Wake Forest faculty and staff are invited to participate in a seminar-style, lunch-hour reading group that explores how to create and sustain community even when deep divisions threaten to overwhelm best intentions.

The group will focus on identifying key characteristics of conflict, including the conditions in which it thrives, the traps it creates, and the approaches that can transform it into generative conversations.

Amanda Ripley’s High Conflict: Why We Get Trapped and How We Get Out (2021) will help frame the conversations. Participants will receive a free copy of the book.

University Ombuds Jill Crainshaw and Associate Dean in the College for Faculty Recruitment, Diversity, and Inclusion Erica Still will lead the sessions.

Registration is on a first-come basis with 15 seats available in each of two groups.

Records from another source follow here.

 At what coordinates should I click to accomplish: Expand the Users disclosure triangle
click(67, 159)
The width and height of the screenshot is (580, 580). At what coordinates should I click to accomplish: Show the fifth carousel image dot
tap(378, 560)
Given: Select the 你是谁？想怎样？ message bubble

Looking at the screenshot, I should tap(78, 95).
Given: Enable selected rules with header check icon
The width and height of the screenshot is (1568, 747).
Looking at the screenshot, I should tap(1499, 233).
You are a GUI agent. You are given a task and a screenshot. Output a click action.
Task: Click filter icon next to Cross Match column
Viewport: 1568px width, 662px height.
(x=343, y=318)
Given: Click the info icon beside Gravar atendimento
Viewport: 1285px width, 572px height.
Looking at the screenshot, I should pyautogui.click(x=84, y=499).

A virtual group is offered for those beyond the Reynolda campus or who otherwise need to be online. Registration is open until Friday, Oct. 13.  Meetings start on October 18. Registrants should plan to attend all meetings as best they can.

At the seminar’s conclusion, participants will better understand how they respond to conflict and how they might help channel charged encounters into productive dialogue and exchange.

This seminar series, “Hard Conversations: A Reading Group on Dialogue, Conflict, and Being a Community,” is offered by the Office of the Provost.